Stage Settings, The Spirit #52,
Kitchen Sink Press, Feb. 1989

The two remaining John Law tales soon became Spirit stories as well, with ‘The Half Dead Mr. Lox’ (February 19, 1950) keeping it’s title while ‘Ratt Gutt’ became ‘Ratt Trap’ (January 29, 1950).

Art from the incomplete Nubbin material also found its way into Spirit stories, with characters altered and scripts rewritten.

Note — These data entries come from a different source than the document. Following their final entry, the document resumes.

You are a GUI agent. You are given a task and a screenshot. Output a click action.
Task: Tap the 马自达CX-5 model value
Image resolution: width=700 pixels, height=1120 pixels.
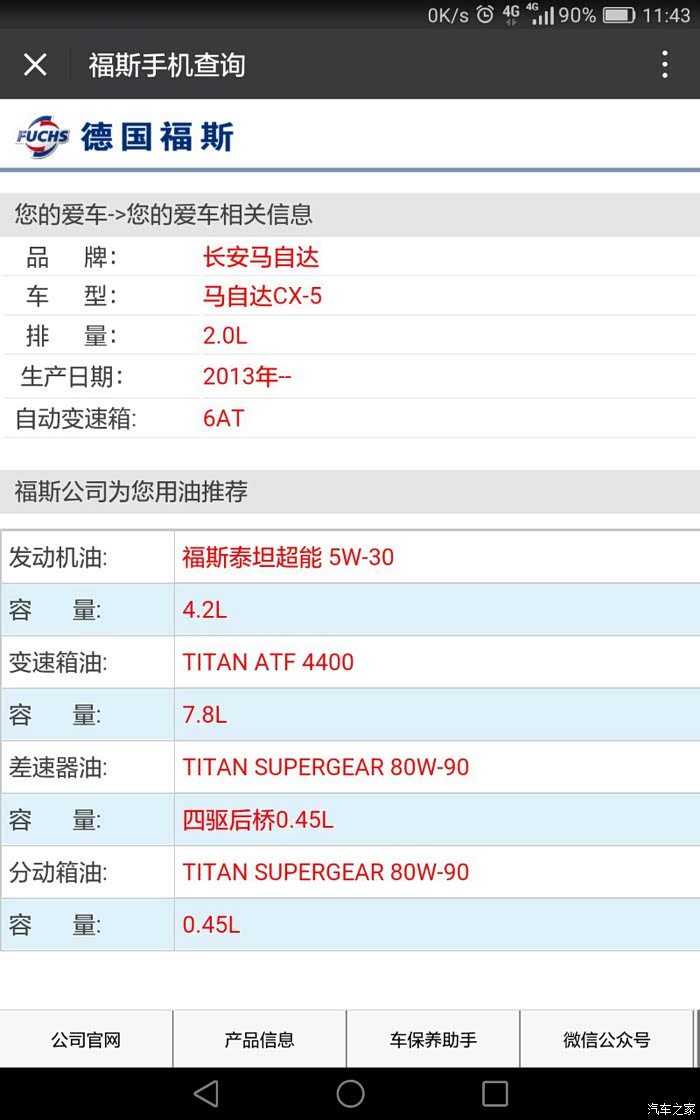(262, 297)
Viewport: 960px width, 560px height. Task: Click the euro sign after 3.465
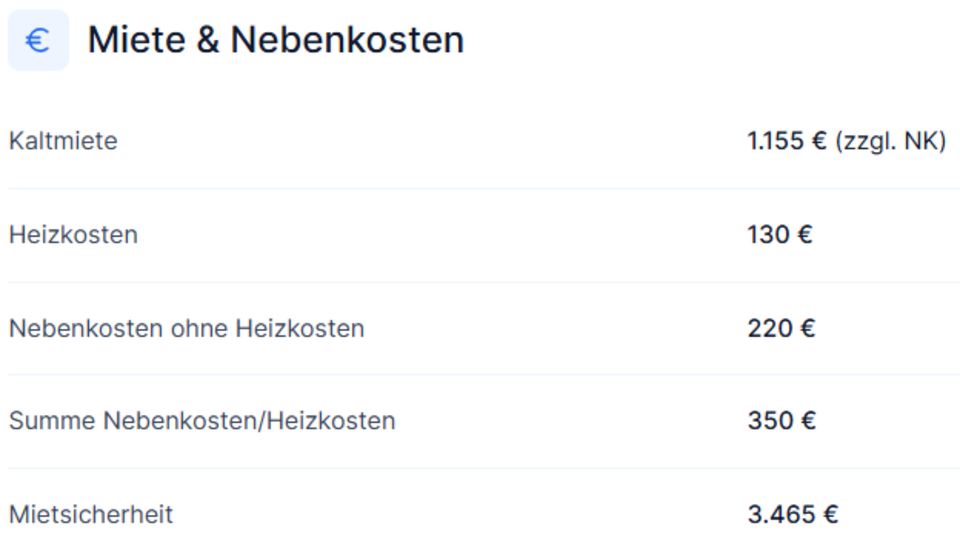830,515
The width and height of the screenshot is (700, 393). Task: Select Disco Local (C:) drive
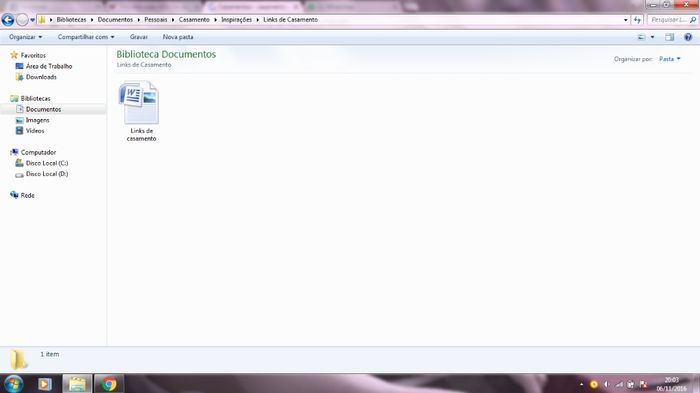point(47,163)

John Law the Scientective?

Followers of The Spirit would be most familiar with the Law stories that were appropriated for The Spirit Section in 1950, but the character’s origin can perhaps be traced back to 1939 and the original Quality Comics publications produced by Everett “Busy”Arnold in the ’30s and ’40s. Eisner had a business relationship with Arnold, packaging comic books and creating a myriad of characters like Lady Luck and Mr. Mystic, two strips that featured as back-ups in The Spirit Section as well as feature strips in Arnold’s Quality Comics line. One of these titles — Smash Comics —featured a character called John Law, Scientective. Debuting in the third issue of Smash (October, 1939), the series was short-lived, lasting only until the tenth issue. Eisner obviously thought the name had potential.

John Law © Will Eisner
Cover to the Eclipse Comics one-shot from 1983, "Will Eisner's John Law, Detective". Artwork by Will Eisner.

John Law eclipsed

John Law and Nubbin would see the light of day again, more than thirty years after The Spirit Section ended, in a single, full color issue — John Law, Detective #1 (Eclipse Comics, April, 1983).

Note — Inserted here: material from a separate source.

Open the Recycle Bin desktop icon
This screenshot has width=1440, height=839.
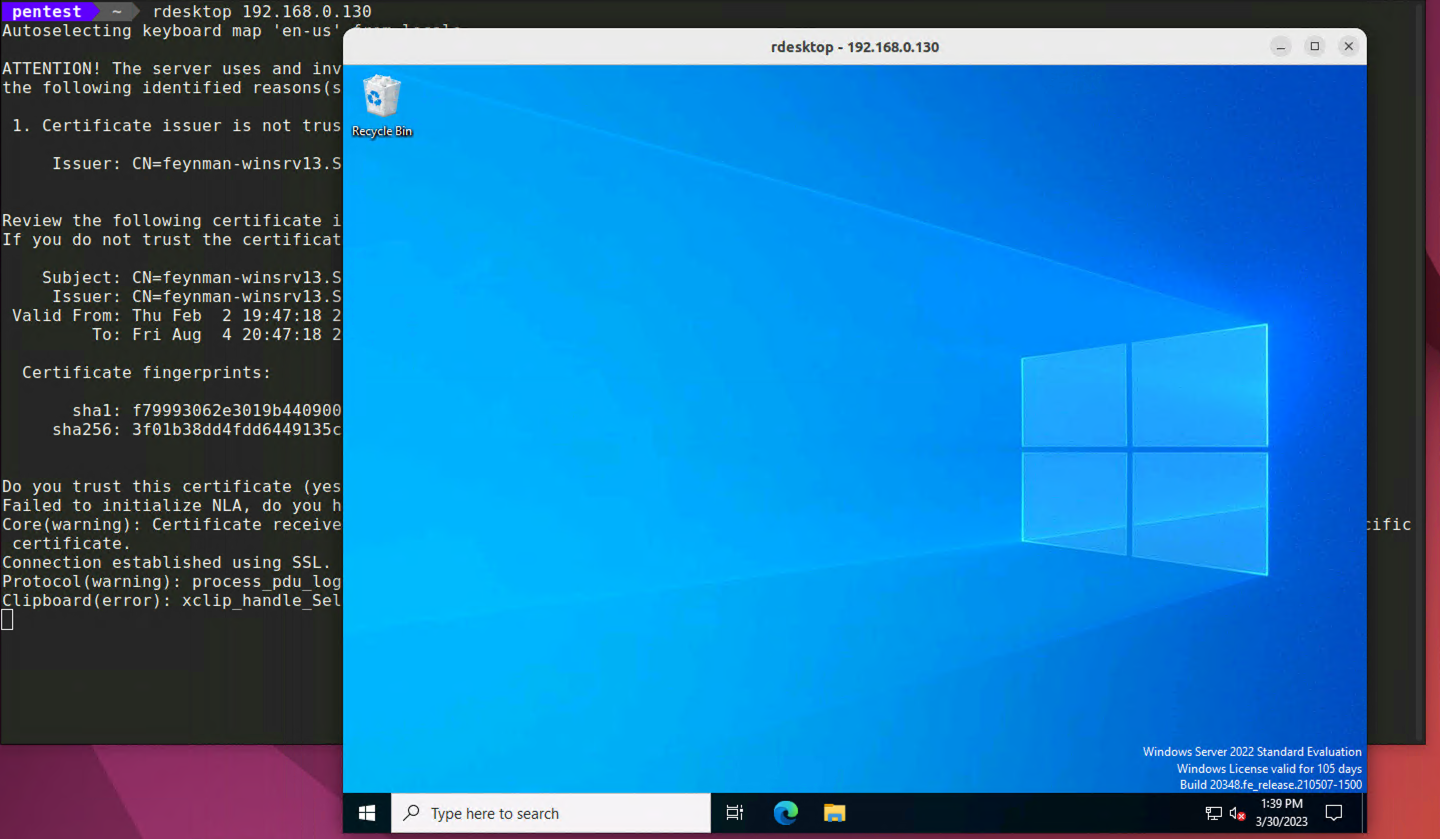tap(381, 97)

This time, the classic Spirit stories would be stripped back to reveal the original John Law story structure, dialogue and art (based on stats found by Cat Yronwode, a friend of Eisner and Eclipse editor at the time). The book also featured a moody new cover by Eisner, unused art and a very comprehensive history of the character’s checkered past. The stories though, were gaudily colored and several Spirit/Law corrections missed, making it a flawed gem for Eisner completists.

These flaws were finally rectified in the 2004 print edition of Will Eisner's JOHN LAW: Dead Man Walking (IDW, 2004), an 80 page volume of new Law material by writer/artist Gary Chaloner that also included, for the first time since 1948, the original Eisner classics, fully restored and “colored” in glorious black and white.

Which brings us to the last twist in the tale, one last ironic note in the tangled publishing career of the pipe-smoking detective...

In the development of Dead Man Walking, one of the new Law stories by Chaloner, “The Opal Skull” was originally a Spirit story (!) produced for the unpublished ninth issue of Kitchen Sink’s The Spirit: The New Adventures.

So it would seem, after many years of being in the shadow of The Spirit, that justice has been served, and John Law (together with Nubbin, Lady Luck and Mr Mystic) can walk tall in new adventures both online and in print.